I sighed. "Yes, ma'am."

"Write down whenever you notice a contraction. I know you probably won't notice all of them and that's okay."

"What about Christopher's party?" I asked. "I can't miss his party."

She smiled. "You can sit and direct things, but after that, you have to take it easy."

"Got it. I'm turning into Joey for the next few weeks."

"Joey?" they asked simultaneously.

"Good grief," I said with a roll of my eyes. "From 'Friends'. He's about as lazy as they come."

"Then, yes, you're turning into Joey."

"Hey," Clark said suddenly. "I know it's not November, but you could write your novel."

I glared at him. "I am *not* writing 'The True and Amazing Adventures of Wanda Detroit'. If you want to, you can, but it's so not my thing."

Clark had come up with that title on my birthday when I told him I was thinking about writing an original novel the next time I attempted NaNo. It was supposed to be about a singer down by the docks who died without ever finding her true love.

Yeah. Right.

Maybe I could manage to get Abby and McGee married off on some undercover assignment where she realizes she's in love with him and he wants nothing to do with her even though she's pregnant with his baby.
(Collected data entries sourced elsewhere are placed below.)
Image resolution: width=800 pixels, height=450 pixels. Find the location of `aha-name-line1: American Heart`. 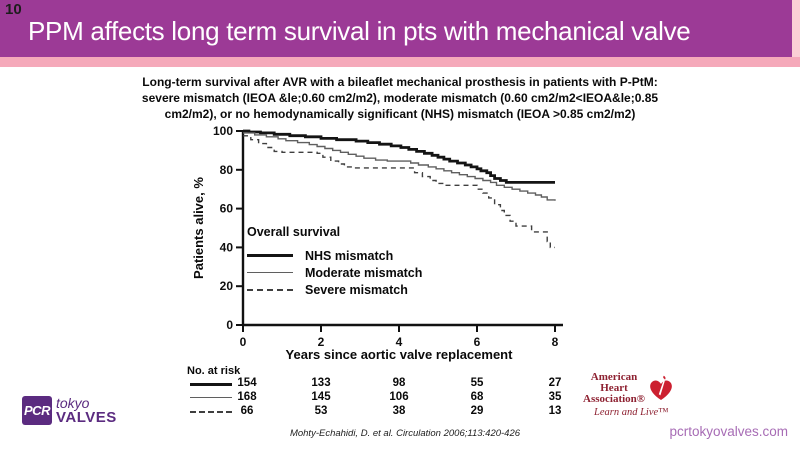

aha-name-line1: American Heart is located at coordinates (614, 382).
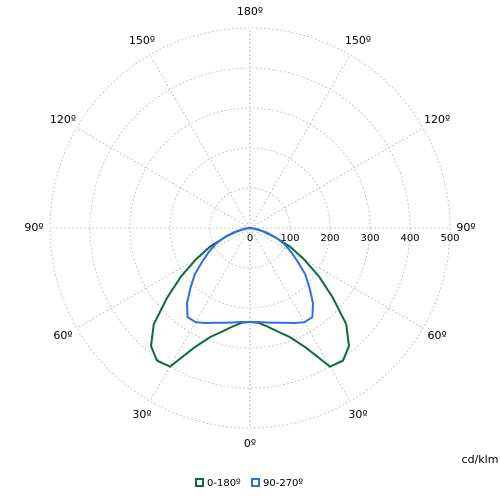  What do you see at coordinates (283, 484) in the screenshot?
I see `legend-label: 90-270º` at bounding box center [283, 484].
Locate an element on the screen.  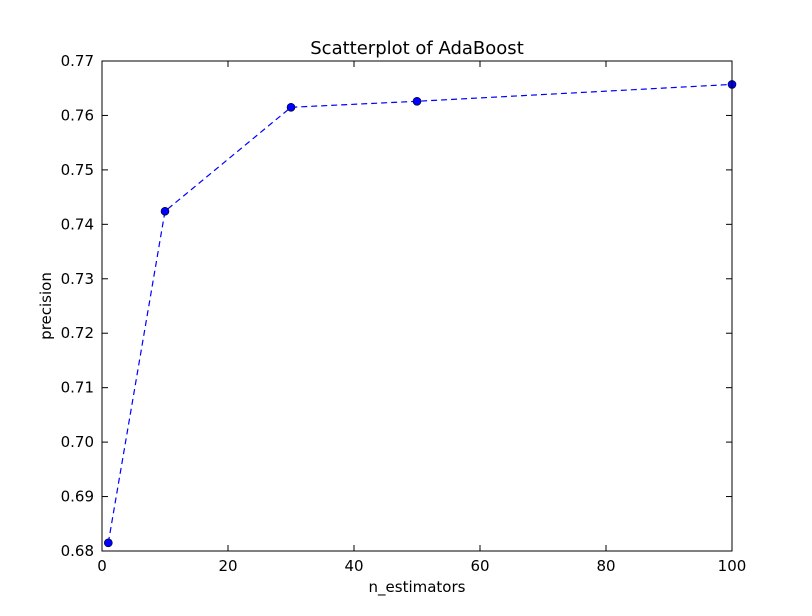
y-tick-label: 0.71 is located at coordinates (78, 388).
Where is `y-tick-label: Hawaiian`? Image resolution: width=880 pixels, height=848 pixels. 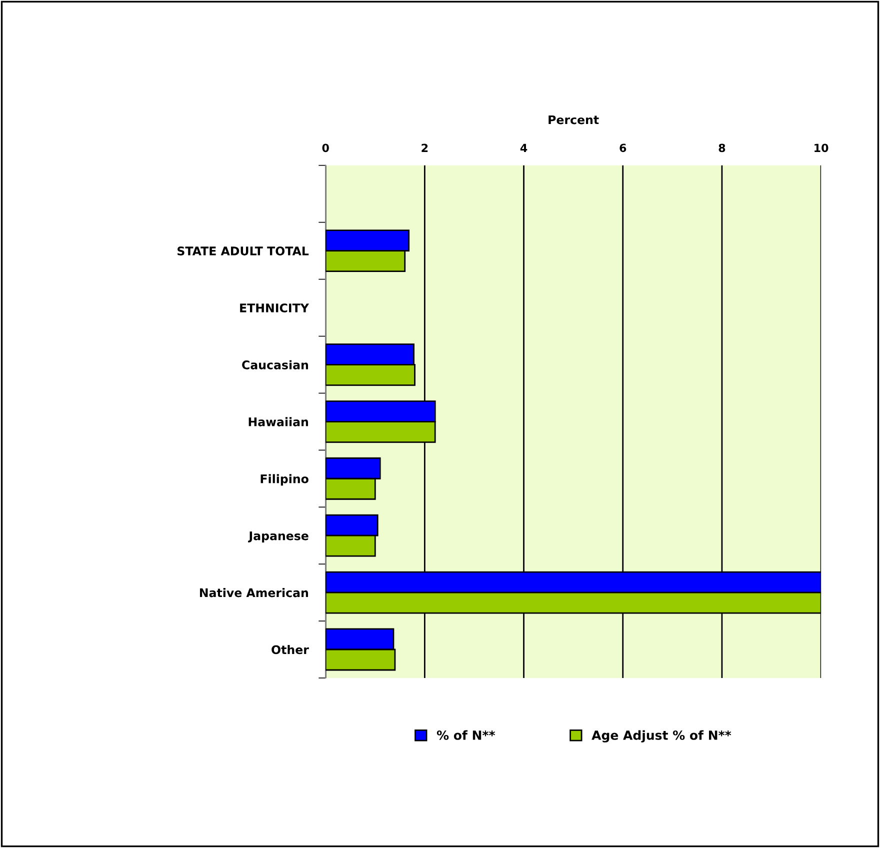 y-tick-label: Hawaiian is located at coordinates (278, 422).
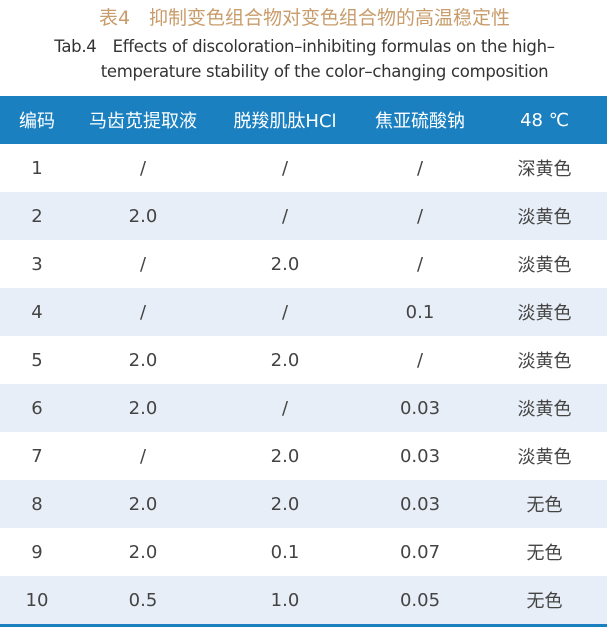  I want to click on column-header: 马齿苋提取液, so click(143, 120).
But then right as the assignment ends some months later – because it's a long undercover assignment, of course, he realizes he's in love with her and the baby and wants to make a family with her. Or maybe that would work better with Tony and Ziva.

Or maybe not.

Kristi interrupted my thoughts. "Okay. Get dressed and Clark here is going to carry you downstairs."

I started to protest, but one look from both of them told me it was better to listen to her.

"Yes, ma'am," I said meekly. They talked in the hallway for a minute – about what was going to practically be a jail sentence, I was sure – while I got dressed.

"Okay," I hollered, irritated. "Clark can come scoop me up and carry me on downstairs now."

A second later I was in his arms as he carried me towards the elevator.

"Thank you," he said quietly as we separated from Kristi.

"For what? I'm going to be an irritable..." My voice trailed off.

"Probably," he conceded. "But thank you for not fighting it and for letting me call her earlier."

"I want this baby to be healthy as much as you do," I told him, trying not to snuggle down in his arms and rest my head on his shoulder.

But I couldn’t stop myself.

"I know," he said as my head made contact. "But you could have protested and..."

"I probably still will," I informed him. "But that doesn't mean I won't listen."

He set me down as we neared the living room. Most of the guests had arrived – Billy and Serena, Jimmy, the Sceves, Vicki and family, Kristi and family, Clark's family.

"Where's my birthday boy?" I said loudly. "Let's get this party started."